* _YOUR OBJECTIVE_
Beneath this line is the data. Output exactly the lines from the line with "Viewport: 370px width, 548px height." to the line with "Task: Click the JÄGERMEISTER driver name", both ends included, and nothing more.
Top of PROVIDED DATA
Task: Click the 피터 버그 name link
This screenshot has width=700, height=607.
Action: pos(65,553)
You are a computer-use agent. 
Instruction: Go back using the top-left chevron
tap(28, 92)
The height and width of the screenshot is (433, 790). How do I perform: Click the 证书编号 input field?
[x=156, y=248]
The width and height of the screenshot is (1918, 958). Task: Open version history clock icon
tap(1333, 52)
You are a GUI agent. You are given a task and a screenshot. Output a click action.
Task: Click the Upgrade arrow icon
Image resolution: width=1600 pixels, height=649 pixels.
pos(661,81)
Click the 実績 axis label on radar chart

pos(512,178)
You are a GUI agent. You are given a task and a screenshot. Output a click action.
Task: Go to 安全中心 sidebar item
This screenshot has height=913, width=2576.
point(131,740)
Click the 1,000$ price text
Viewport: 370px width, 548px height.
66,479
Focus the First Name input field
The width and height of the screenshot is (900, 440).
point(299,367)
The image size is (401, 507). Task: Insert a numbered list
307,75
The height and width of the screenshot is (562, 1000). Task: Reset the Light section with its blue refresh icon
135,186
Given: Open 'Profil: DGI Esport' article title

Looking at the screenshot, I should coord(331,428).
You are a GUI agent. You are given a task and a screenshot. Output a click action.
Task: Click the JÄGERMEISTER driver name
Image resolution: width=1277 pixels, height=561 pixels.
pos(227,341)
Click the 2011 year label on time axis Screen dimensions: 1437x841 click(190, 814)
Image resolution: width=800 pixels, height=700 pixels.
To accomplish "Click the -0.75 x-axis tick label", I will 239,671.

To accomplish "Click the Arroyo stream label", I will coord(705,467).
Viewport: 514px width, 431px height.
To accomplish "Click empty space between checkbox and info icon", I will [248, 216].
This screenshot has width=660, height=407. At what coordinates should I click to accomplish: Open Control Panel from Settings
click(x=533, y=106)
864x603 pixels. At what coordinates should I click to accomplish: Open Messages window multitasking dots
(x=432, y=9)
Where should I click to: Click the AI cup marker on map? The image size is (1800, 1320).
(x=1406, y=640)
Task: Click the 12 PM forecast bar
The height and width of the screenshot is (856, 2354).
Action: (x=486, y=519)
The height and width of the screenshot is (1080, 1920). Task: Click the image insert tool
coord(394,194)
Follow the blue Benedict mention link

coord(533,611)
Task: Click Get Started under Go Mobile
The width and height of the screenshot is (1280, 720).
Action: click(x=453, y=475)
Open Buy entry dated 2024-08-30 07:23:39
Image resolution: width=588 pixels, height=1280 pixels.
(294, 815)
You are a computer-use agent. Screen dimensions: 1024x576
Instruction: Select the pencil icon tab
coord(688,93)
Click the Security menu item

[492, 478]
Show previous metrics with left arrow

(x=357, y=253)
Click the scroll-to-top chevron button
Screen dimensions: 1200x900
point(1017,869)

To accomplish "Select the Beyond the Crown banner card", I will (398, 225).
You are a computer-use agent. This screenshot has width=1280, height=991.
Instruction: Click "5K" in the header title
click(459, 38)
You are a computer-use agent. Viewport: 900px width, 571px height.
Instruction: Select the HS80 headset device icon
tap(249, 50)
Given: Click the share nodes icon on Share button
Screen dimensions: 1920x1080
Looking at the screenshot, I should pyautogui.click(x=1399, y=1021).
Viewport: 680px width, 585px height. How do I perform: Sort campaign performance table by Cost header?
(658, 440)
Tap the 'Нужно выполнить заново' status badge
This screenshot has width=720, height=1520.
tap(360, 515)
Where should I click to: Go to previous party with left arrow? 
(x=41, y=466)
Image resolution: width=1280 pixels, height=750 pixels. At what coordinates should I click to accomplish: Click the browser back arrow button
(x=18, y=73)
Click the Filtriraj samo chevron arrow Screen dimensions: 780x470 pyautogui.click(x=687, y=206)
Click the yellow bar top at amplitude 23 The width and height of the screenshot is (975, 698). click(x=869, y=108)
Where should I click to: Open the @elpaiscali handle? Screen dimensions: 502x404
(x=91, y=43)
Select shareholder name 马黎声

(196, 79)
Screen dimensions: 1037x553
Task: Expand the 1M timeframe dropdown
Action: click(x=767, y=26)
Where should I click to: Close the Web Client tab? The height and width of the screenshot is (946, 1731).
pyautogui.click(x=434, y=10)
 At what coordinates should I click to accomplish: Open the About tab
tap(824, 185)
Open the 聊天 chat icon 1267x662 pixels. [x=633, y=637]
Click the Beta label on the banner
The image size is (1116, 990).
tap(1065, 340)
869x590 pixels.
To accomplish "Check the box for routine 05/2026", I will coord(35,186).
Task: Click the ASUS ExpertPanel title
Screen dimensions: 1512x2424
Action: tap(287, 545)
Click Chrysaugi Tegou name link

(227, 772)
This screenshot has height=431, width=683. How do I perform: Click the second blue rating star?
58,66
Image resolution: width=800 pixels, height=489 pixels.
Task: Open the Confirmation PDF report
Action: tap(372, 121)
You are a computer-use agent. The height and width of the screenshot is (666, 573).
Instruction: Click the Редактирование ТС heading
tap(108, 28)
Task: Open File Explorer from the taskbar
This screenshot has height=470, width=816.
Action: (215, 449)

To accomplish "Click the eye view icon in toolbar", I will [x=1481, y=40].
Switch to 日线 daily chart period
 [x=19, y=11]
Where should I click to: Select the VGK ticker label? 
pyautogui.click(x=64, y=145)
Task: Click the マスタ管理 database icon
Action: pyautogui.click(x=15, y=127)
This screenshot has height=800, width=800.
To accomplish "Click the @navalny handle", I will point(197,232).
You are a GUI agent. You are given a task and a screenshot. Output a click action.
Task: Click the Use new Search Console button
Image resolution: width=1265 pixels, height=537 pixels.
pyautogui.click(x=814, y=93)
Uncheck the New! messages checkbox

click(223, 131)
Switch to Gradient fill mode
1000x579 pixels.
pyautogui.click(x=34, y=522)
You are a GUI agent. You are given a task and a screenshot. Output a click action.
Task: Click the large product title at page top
Bottom of PROVIDED DATA
* _EXPECTED ANSWER_
Viewport: 370px width, 548px height.
66,479
Focus the First Name input field
The width and height of the screenshot is (900, 440).
point(299,367)
The image size is (401, 507). Task: Insert a numbered list
307,75
The height and width of the screenshot is (562, 1000). Task: Reset the Light section with its blue refresh icon
135,186
Given: Open 'Profil: DGI Esport' article title

Looking at the screenshot, I should coord(331,428).
You are a GUI agent. You are given a task and a screenshot. Output a click action.
Task: Click the JÄGERMEISTER driver name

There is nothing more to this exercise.